No era inteligente. Salí al exterior, a un patio con un césped perfectamente cortado, lleno de arbustos de lavanda y nomeolvides.
No era inteligente en absoluto . Y yo que me creía brillante… ¡Había ganado premios académicos en casi todas las asignaturas desde los doce años!
Lo llevaba claro. Pero clarísimo.
Quise darme la vuelta, salir por las lujosas puertas de hierro, montarme en un tren y volver a casa. Quise regresar a mi viejo instituto, donde era la mejor en todo.
Echaba de menos a Chloe. Deseé poder acurrucarme junto a ella, respirar su olor a tabaco y vainilla, escuchar cómo me decía que el instituto no importaba, que no era más que un lavado de cerebro. A lo mejor tenía razón.
De pronto, me fijé en un grupo de cinco alumnos sentados bajo un arce japonés que alguien había podado con mucho esmero. Todos iban de negro: destacaban como cucarachas en un congreso de mariposas. Los alumnos del Billy Hughes llevaban vaqueros entallados o faldas por encima de la rodilla. Se veía mucho blanco, rosa, azul y, a veces, alguna prenda verde o un estampado rojo, pero nadie llevaba negro.
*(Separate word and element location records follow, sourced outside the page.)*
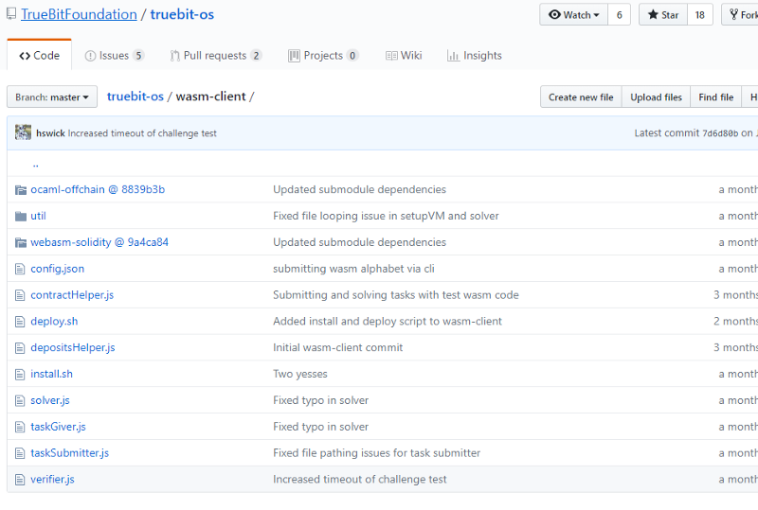This screenshot has height=510, width=758.
Task: Click the Create new file button
Action: 581,97
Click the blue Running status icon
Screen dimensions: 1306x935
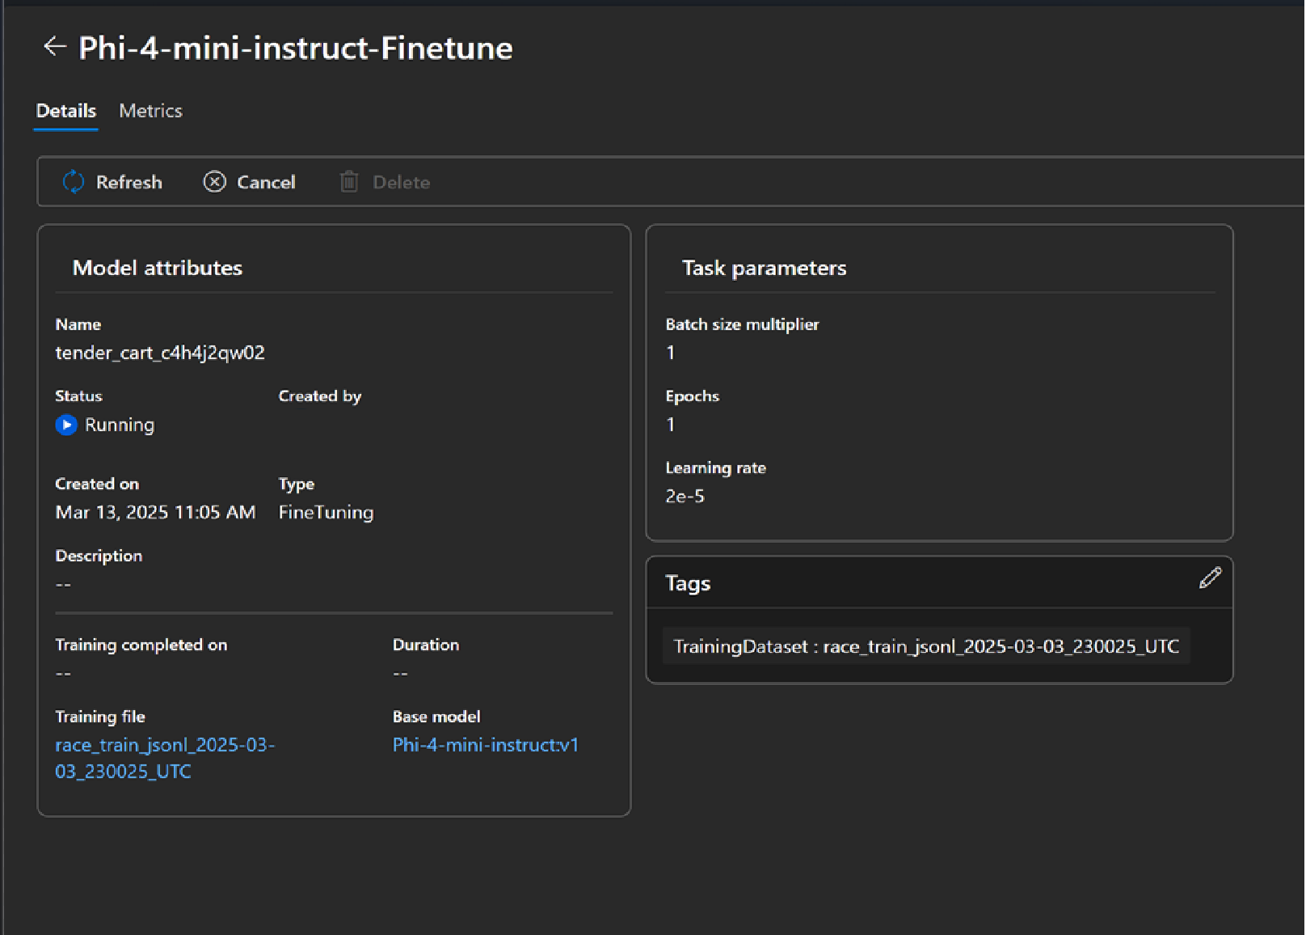tap(66, 425)
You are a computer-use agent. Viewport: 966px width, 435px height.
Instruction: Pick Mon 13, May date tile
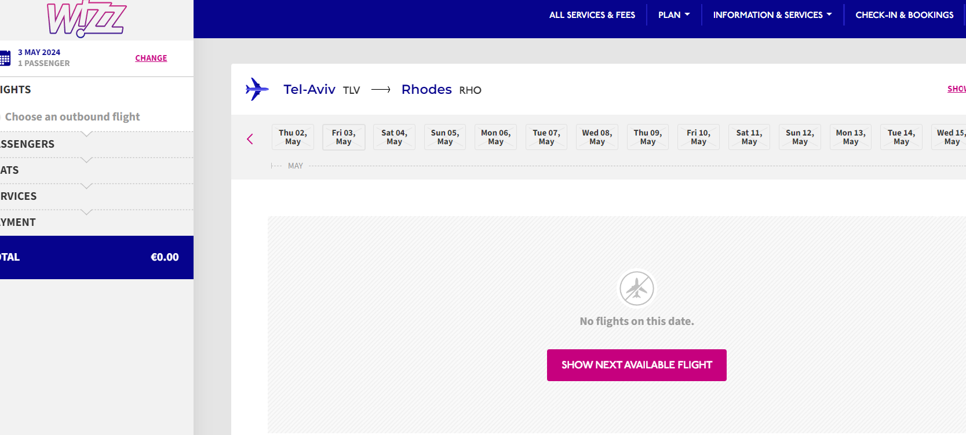click(850, 137)
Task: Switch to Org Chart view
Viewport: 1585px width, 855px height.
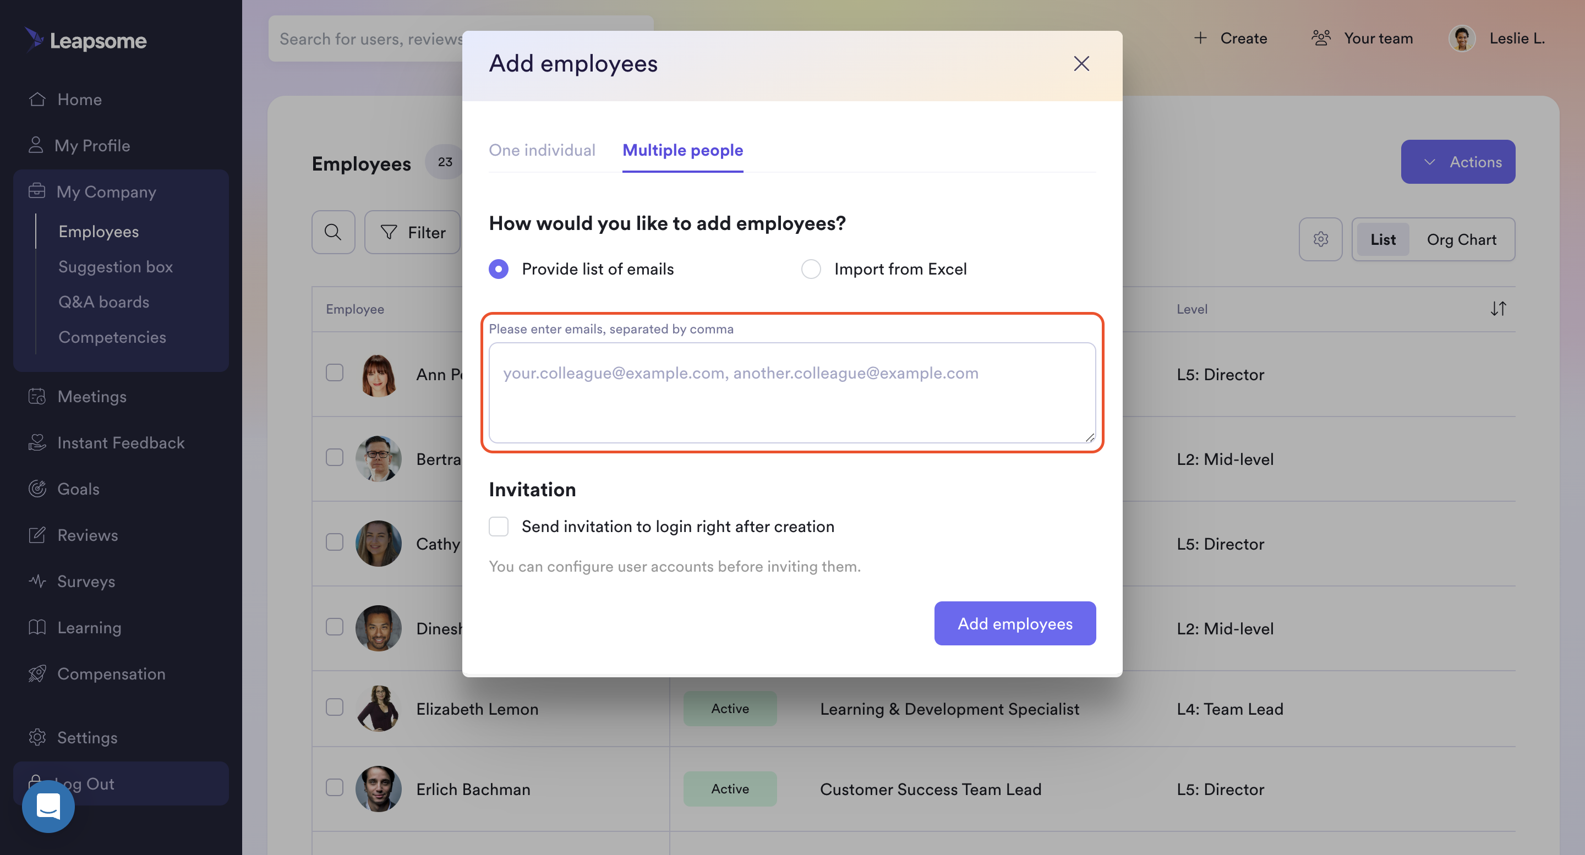Action: click(1461, 239)
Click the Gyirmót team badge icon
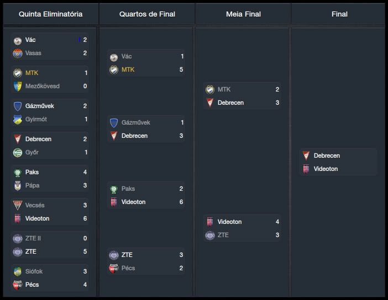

Aquel grupo era distinto . Todos eran desmañados y desaliñados. Los vaqueros negros de uno tenían rotos gigantescos; otro era gordo y muy peludo para su edad, con el tipo de gafas redondas de metal que solo le quedan bien a John Lennon o Harry Potter. Había una chica con aparato, una coleta tosca, y una camiseta enorme y negra con lo que parecía el logotipo de Star Trek . Un chico asiático enterraba la nariz en un libro.
El resto se reía de lo que uno de ellos había dicho, el que parecía algo menos desarreglado: los vaqueros negros le quedaban bien y llevaba una camisa negra. Estaba poniendo cara de payaso, con los ojos bizcos y los mofletes hinchados. Sonreí sin darme cuenta.
—¡Ava! —me llamó alguien.
Era la chica bajita y alegre de antes, Alexis. Llevaba una botella de agua y una manzana en un brazo, y una carpeta bajo el otro.
—Ven a sentarte con nosotros —dijo.
Echó un vistazo desdeñoso por encima del hombro a los chicos desaliñados que iban de negro y murmuró:
—Los frikis de los técnicos de escenarios. —Y mientras me conducía lejos de allí, añadió—: ¿Tanto cuesta lavarse un poco de vez en cuando?
Si pudieras ir al supermercado y comprar personas como si fueran paquetes de Doritos, Alexis y sus amigos estarían en la sección gourmet . Todos combinaban con todos, como en un catálogo de moda. Había tres chicas menudas y perfectas: Alexis, con su pelo cortito de color rubio platino; Vivian, una chica malaya elegante y sofisticada que tenía la manicura más espectacular que he visto nunca; y Ella-Grace, la de las trenzas castañas que hablaba francés y japonés. A su lado, me sentía una giganta sucia y patosa. Una giganta sucia y patosa con nada interesante que decir.